We propose that the broad architecture of the renormalization group flow in quantum field theories is, at least in part, fixed by unitarity. The precise statement is summarized in the Unitarity Flow Conjecture, which states that the non-linear $S$-matrix identities obtained by imposing unitarity imply those needed to derive the renormalization group equations. As a proof of principle, we verify this conjecture to all loops at the leading and subleading logarithmic order in the four-dimensional massless $λφ^4$ theory using on-shell techniques, without reference to any counterterms or Feynman diagrams.

Figures (3)

• Figure 1: Diagrammatic representation of the generalized optical theorem. Terms contributing to the leading and subleading divergences of the 2- and 4-particle amplitudes are indicated above. The ellipsis contains terms at further subleading orders.
• Figure 2: Generalized optical theorem applied to the $6$-particle amplitude. The logs of the 6-particle amplitude arise from cuts through a single line. Unitarity then implies that these 6-particle amplitudes are products of 4-particle amplitudes. Out of the 10 permutations, the 4 displayed above are the only ones that contribute to subleading coefficients CMMS.

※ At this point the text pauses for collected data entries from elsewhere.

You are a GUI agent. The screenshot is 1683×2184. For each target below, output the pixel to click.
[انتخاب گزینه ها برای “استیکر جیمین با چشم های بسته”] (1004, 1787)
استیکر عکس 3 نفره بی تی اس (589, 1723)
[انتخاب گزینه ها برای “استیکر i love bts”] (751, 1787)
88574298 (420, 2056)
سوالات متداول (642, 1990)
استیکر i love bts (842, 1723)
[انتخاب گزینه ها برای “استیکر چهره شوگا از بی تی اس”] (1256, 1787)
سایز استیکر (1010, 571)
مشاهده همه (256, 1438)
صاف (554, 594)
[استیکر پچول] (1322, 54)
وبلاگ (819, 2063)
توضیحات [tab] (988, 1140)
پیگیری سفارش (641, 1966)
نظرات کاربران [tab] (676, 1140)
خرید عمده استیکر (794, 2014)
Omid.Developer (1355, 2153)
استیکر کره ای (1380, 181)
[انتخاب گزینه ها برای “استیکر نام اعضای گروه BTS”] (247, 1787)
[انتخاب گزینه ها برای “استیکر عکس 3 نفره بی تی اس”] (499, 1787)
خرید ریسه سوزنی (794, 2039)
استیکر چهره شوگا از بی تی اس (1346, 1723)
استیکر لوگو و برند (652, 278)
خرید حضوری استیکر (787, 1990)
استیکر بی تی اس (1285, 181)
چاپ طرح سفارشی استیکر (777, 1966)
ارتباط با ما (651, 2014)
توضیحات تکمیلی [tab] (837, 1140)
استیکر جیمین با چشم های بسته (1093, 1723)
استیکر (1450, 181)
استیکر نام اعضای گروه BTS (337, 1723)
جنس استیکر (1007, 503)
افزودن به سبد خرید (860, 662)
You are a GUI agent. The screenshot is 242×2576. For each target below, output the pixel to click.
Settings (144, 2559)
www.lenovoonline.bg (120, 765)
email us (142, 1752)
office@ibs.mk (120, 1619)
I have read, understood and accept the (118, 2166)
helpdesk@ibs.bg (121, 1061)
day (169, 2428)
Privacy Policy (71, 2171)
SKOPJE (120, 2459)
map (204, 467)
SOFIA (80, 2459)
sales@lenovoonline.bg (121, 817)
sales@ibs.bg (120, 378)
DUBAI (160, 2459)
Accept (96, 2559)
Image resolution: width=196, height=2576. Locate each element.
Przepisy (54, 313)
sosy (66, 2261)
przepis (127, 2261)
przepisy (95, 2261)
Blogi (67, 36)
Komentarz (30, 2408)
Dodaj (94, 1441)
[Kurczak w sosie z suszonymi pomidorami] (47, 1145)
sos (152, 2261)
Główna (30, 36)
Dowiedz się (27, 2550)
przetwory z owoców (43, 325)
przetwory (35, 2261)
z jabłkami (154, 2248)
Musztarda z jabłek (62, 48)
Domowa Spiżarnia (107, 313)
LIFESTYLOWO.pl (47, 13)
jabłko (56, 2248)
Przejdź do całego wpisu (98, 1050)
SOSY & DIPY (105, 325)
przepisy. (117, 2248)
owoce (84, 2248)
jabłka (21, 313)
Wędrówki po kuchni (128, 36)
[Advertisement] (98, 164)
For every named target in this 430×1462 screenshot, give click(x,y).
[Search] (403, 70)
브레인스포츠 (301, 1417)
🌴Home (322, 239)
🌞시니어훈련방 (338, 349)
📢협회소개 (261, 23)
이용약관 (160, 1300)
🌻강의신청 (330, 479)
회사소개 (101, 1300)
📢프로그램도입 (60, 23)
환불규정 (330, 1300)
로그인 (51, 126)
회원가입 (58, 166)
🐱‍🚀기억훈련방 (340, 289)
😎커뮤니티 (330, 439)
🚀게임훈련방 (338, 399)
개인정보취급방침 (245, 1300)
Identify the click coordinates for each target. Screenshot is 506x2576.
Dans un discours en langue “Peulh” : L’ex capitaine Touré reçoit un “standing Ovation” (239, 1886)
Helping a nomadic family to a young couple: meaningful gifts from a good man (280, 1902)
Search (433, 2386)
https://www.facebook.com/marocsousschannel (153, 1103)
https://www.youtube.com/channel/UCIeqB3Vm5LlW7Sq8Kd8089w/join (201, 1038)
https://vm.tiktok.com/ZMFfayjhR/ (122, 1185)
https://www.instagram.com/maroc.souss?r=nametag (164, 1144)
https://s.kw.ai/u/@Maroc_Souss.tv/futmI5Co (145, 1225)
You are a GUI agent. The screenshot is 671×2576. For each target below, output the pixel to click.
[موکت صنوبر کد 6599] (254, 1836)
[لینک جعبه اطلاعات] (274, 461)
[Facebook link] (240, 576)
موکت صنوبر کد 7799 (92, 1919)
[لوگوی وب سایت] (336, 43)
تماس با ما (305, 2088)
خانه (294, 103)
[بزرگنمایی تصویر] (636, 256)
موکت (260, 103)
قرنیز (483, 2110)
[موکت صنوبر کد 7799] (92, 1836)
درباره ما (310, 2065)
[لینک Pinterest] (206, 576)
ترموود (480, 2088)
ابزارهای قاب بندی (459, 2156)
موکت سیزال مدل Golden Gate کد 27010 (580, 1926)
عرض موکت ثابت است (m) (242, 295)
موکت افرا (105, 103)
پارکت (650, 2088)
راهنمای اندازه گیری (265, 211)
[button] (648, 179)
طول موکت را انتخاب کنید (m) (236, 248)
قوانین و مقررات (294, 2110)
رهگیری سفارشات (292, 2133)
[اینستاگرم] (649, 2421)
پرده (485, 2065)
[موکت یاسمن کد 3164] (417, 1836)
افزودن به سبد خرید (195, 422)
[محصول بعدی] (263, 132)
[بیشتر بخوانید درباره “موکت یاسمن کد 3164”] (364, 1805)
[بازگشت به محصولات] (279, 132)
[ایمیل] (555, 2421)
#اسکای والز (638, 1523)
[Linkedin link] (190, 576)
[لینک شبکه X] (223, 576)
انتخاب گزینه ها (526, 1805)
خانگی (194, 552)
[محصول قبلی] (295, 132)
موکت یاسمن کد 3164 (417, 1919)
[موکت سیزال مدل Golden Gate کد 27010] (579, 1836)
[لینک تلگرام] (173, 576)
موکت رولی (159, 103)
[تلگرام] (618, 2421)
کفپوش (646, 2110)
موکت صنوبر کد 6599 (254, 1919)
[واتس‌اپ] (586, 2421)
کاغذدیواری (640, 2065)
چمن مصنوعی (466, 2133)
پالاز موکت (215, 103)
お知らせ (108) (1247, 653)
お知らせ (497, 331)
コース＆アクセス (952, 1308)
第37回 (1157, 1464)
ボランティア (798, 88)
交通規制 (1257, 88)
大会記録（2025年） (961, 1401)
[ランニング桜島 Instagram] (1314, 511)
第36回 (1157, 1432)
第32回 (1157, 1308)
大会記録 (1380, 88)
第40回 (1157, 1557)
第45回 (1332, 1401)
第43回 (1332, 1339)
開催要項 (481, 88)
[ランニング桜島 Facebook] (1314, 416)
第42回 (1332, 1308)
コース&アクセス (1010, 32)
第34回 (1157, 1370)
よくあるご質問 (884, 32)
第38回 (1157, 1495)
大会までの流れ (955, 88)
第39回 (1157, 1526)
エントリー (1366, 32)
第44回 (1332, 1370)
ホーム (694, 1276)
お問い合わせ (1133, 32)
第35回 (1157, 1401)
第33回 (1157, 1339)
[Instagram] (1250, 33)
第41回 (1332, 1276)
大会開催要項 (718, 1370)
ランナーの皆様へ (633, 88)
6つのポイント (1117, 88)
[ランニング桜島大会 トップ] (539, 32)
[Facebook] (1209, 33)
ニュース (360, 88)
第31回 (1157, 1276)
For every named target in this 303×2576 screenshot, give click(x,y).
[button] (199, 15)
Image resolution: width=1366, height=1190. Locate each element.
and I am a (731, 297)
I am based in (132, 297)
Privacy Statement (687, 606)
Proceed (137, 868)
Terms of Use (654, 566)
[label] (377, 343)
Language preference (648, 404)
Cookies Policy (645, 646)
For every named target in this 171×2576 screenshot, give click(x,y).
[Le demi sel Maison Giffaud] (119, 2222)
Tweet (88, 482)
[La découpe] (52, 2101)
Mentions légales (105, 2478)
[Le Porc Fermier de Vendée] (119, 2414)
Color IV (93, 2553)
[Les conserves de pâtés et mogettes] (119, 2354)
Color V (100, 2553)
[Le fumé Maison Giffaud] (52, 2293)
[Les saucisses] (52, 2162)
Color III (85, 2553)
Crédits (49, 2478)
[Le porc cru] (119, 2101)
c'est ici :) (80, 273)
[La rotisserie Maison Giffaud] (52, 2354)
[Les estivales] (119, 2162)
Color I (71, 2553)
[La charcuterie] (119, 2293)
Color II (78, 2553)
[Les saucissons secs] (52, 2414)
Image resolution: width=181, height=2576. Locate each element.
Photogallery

• Figure 3: Summary of the results. Coefficients of the 4-particle (left) and 2-particle (right) amplitudes $m_{L,k}$ and $n_{L,k}$ can be fixed either through unitarity (sourced by $m_{L,0}$ and $n_{L,0}$) or RG (sourced by $\beta_L$ and $\gamma_L$ as well as $m_{L, 0}$ and $n_{L, 0}$). Although the initial conditions are different, the solutions to these recursions are equivalent. Scheme dependence is generically encoded both in the constant terms $m_{L, 0}$ and $n_{L, 0}$ as well as the coefficients $\beta_L$ and $\gamma_L$.